● **ASSIGNMENT**: Beginning at the line that includes "Paarbrief: Dauerhaftes Liebesglück" in the entries below, print each line exactly as it appears, through the last one.

□ □ □

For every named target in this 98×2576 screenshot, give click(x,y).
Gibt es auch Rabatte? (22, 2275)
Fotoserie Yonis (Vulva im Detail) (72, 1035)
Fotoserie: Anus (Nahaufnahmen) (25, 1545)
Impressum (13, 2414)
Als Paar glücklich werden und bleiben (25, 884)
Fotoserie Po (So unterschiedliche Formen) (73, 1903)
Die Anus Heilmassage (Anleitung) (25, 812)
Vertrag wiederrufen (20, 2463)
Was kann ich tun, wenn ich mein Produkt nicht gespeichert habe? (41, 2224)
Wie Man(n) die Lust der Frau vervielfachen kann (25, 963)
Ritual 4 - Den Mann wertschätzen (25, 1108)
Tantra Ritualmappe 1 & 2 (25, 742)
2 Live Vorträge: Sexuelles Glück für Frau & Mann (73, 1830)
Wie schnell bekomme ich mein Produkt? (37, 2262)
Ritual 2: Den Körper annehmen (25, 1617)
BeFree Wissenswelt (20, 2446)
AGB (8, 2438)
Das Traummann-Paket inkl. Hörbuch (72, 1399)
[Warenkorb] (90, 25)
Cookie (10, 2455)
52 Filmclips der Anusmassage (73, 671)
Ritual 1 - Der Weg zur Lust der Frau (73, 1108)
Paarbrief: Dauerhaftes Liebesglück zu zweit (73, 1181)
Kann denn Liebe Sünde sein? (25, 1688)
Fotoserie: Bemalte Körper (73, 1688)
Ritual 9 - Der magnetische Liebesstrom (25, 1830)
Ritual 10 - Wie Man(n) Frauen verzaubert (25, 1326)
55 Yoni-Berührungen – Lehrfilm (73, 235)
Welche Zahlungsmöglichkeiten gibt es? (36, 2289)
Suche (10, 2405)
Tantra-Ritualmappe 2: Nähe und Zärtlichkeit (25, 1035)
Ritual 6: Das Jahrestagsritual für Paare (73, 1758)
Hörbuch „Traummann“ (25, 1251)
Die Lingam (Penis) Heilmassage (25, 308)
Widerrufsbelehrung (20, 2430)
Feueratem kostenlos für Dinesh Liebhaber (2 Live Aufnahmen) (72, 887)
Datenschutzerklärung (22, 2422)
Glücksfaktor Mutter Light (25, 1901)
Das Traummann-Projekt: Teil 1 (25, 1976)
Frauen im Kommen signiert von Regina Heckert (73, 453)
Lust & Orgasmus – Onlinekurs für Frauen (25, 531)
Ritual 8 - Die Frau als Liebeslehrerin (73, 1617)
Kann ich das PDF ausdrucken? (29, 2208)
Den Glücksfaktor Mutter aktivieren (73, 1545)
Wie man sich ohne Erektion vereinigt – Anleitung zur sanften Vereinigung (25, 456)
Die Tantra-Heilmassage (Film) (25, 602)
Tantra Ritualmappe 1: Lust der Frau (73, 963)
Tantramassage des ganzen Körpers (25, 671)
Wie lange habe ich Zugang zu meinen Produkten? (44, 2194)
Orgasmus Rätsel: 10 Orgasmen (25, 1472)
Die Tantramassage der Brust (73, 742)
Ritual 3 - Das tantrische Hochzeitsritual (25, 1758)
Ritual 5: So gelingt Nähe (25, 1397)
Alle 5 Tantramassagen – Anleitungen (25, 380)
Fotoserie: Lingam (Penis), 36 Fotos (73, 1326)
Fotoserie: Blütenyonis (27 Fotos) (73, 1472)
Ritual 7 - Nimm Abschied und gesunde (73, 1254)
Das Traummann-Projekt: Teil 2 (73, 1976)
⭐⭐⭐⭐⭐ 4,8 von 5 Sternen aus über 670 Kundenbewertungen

□ □ □

● **PROBLEM SOLUTION**:
Paarbrief: Dauerhaftes Liebesglück zu zweit (73, 1181)
Kann denn Liebe Sünde sein? (25, 1688)
Fotoserie: Bemalte Körper (73, 1688)
Ritual 9 - Der magnetische Liebesstrom (25, 1830)
Ritual 10 - Wie Man(n) Frauen verzaubert (25, 1326)
55 Yoni-Berührungen – Lehrfilm (73, 235)
Welche Zahlungsmöglichkeiten gibt es? (36, 2289)
Suche (10, 2405)
Tantra-Ritualmappe 2: Nähe und Zärtlichkeit (25, 1035)
Ritual 6: Das Jahrestagsritual für Paare (73, 1758)
Hörbuch „Traummann“ (25, 1251)
Die Lingam (Penis) Heilmassage (25, 308)
Widerrufsbelehrung (20, 2430)
Feueratem kostenlos für Dinesh Liebhaber (2 Live Aufnahmen) (72, 887)
Datenschutzerklärung (22, 2422)
Glücksfaktor Mutter Light (25, 1901)
Das Traummann-Projekt: Teil 1 (25, 1976)
Frauen im Kommen signiert von Regina Heckert (73, 453)
Lust & Orgasmus – Onlinekurs für Frauen (25, 531)
Ritual 8 - Die Frau als Liebeslehrerin (73, 1617)
Kann ich das PDF ausdrucken? (29, 2208)
Den Glücksfaktor Mutter aktivieren (73, 1545)
Wie man sich ohne Erektion vereinigt – Anleitung zur sanften Vereinigung (25, 456)
Die Tantra-Heilmassage (Film) (25, 602)
Tantra Ritualmappe 1: Lust der Frau (73, 963)
Tantramassage des ganzen Körpers (25, 671)
Wie lange habe ich Zugang zu meinen Produkten? (44, 2194)
Orgasmus Rätsel: 10 Orgasmen (25, 1472)
Die Tantramassage der Brust (73, 742)
Ritual 3 - Das tantrische Hochzeitsritual (25, 1758)
Ritual 5: So gelingt Nähe (25, 1397)
Alle 5 Tantramassagen – Anleitungen (25, 380)
Fotoserie: Lingam (Penis), 36 Fotos (73, 1326)
Fotoserie: Blütenyonis (27 Fotos) (73, 1472)
Ritual 7 - Nimm Abschied und gesunde (73, 1254)
Das Traummann-Projekt: Teil 2 (73, 1976)
⭐⭐⭐⭐⭐ 4,8 von 5 Sternen aus über 670 Kundenbewertungen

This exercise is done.